As condições atmosféricas favorecem a ocorrência de chuva intensa, trovoadas, rajadas de vento de até 60 km/h e queda de granizo. 

O aviso do Inmet, publicado nesta quarta-feira prevê chuva entre 20 e 30 milímetros por hora ou até 50 milímetros ao longo do dia. O instituto classifica o risco como baixo para cortes de energia elétrica, danos em plantações, queda de galhos de árvores e alagamentos.

A previsão indica que a instabilidade deve continuar durante a quinta-feira (10), com pancadas de chuva e trovoadas isoladas. Para o começo da manhã, há possibilidade de ocorrência de granizo, principalmente nas áreas mais sujeitas à formação de tempestades.

O cenário é provocado pela atuação de áreas de baixa pressão no interior da América do Sul e de um cavado sobre a Região Sul, que deixam a atmosfera instável. Paraná, Santa Catarina, e São Paulo também estão entre os Estados com maior potencial para tempestades.
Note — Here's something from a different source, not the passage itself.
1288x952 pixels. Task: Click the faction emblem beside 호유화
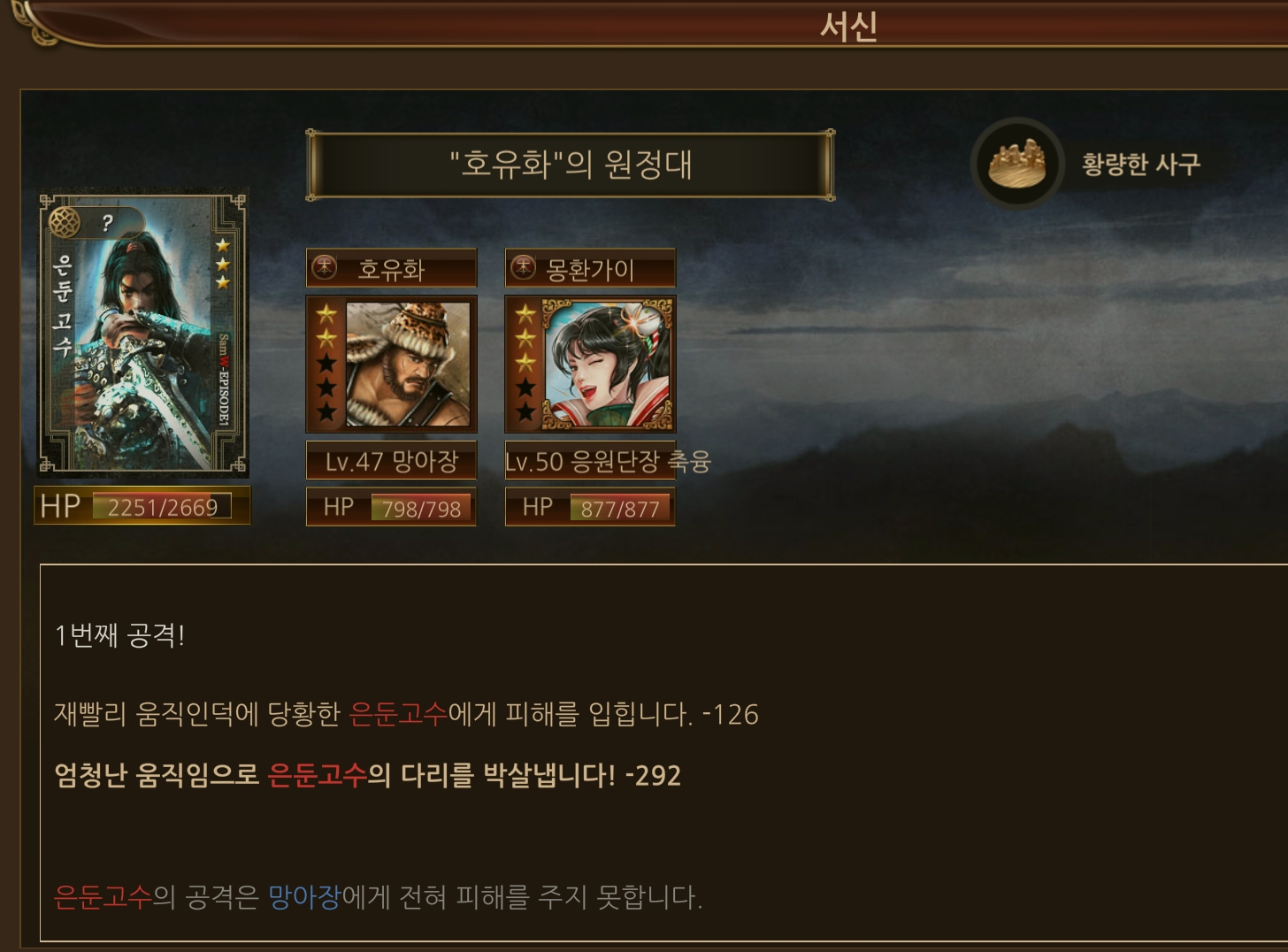coord(325,267)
Além disso, a chegada de uma massa de ar frio de origem polar deve aumentar o contraste entre o ar quente e úmido e o ar mais frio. Esse encontro favorece a formação de nuvens de tempestade mais organizadas e pode aumentar o potencial para fenômenos meteorológicos severos.

Risco de tornado

Cabe destacar que embora as condições sejam favoráveis à formação de tempestades capazes de produzir ventos muito fortes, o alerta não significa que um tornado necessariamente será registrado no Estado.

O tornado depende de uma combinação específica de fatores atmosféricos e da presença de uma tempestade organizada. Outros fenômenos, como as microexplosões, causadas por correntes de ar, também podem provocar rajadas extremamente fortes e causar danos semelhantes, sem que haja formação de tornado.

Por isso, uma rajada intensa registrada durante uma tempestade não deve ser automaticamente classificada como tornado.

Durante o período de instabilidade, a recomendação é acompanhar as atualizações dos órgãos de meteorologia e evitar áreas abertas ou locais próximos a árvores e estruturas que possam oferecer risco durante tempestades.